Tank ArmchairBy Alvar Aalto
In 1936, Finnish designer Alvar Aalto (1898–1976), a graduate of the Helsinki University of Technology who had just moved the practice he ran with his first wife, Aino, from the Finnish city of Turku to Helsinki, presented a new chair at the Milan Triennale. Compared to Aalto’s previous furniture designs, the Armchair 400, or Tank armchair, was robust, with a wide and sturdy shape that earned it its name.
Prior to this, Aalto had seen success in 1933 for his Stool 60, a simple wood design that remains one of the most celebrated seats in design history. Next to the Stool 60, the Tank armchair was, well, a tank.
But the cantilevered seat garnered widespread approval in Milan, even earning Aalto a prize from the fair. Like the Stool 60, though, the Tank armchair makes use of gracefully bent birchwood. Much of Aalto’s work involved native birch, which he referred to as a “form-inspiring, deeply human material.” This attitude speaks to the designer’s approach, which was always to integrate architecture and design both with its surroundings and the movements of its users.
With the Tank, Aalto created what he saw as the ideal chair: Its upholstered seat offers comfort, but the cantilevered form ensures it remains elegant, as do the sculptural, curving armrests, each cut from a single piece of birch. The shape also gives it flexibility, making it suitable for both leaning back and relaxing or sitting upright for conversation.

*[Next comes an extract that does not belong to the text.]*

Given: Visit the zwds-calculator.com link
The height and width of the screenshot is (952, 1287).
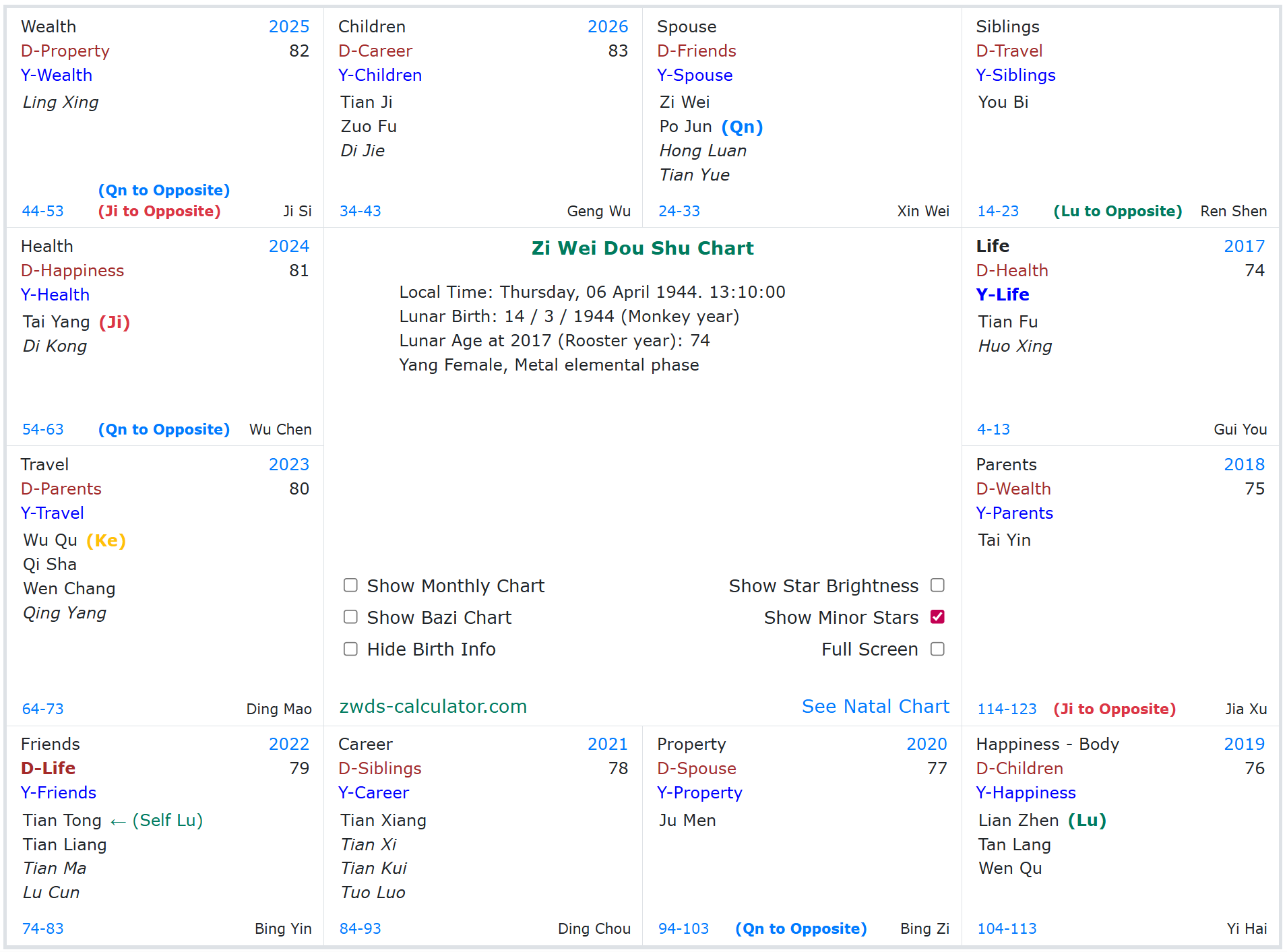Looking at the screenshot, I should pos(433,706).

The continued popularity of the Tank armchair — and the increase in popularity in cantilevered seats in the years following its release — speaks to the importance of Aalto’s early experiments in bentwood, a material that would come to be a defining aspect of mid-century furniture design. Years later, for example, American designers Charles and Ray Eames would begin producing pieces in bent and molded plywood created with their famous homemade “Kazam! Machine.”
In 1939, upon seeing Aalto’s work for the Finnish Pavilion at the World’s Fair, Frank Lloyd Wright (who also had a certain love affair with wood, although the renowned architect’s species of choice was mahogany) reportedly called Aalto a “genius.”
The Tank armchair is produced by Artek, which the Aaltos helped cofound. It is available in a wide variety of upholstery and wood-stain options, including the eye-catching zebra pattern, an unexpected offering from a company whose palette tends to be more muted but a popular version of the chair since its early days.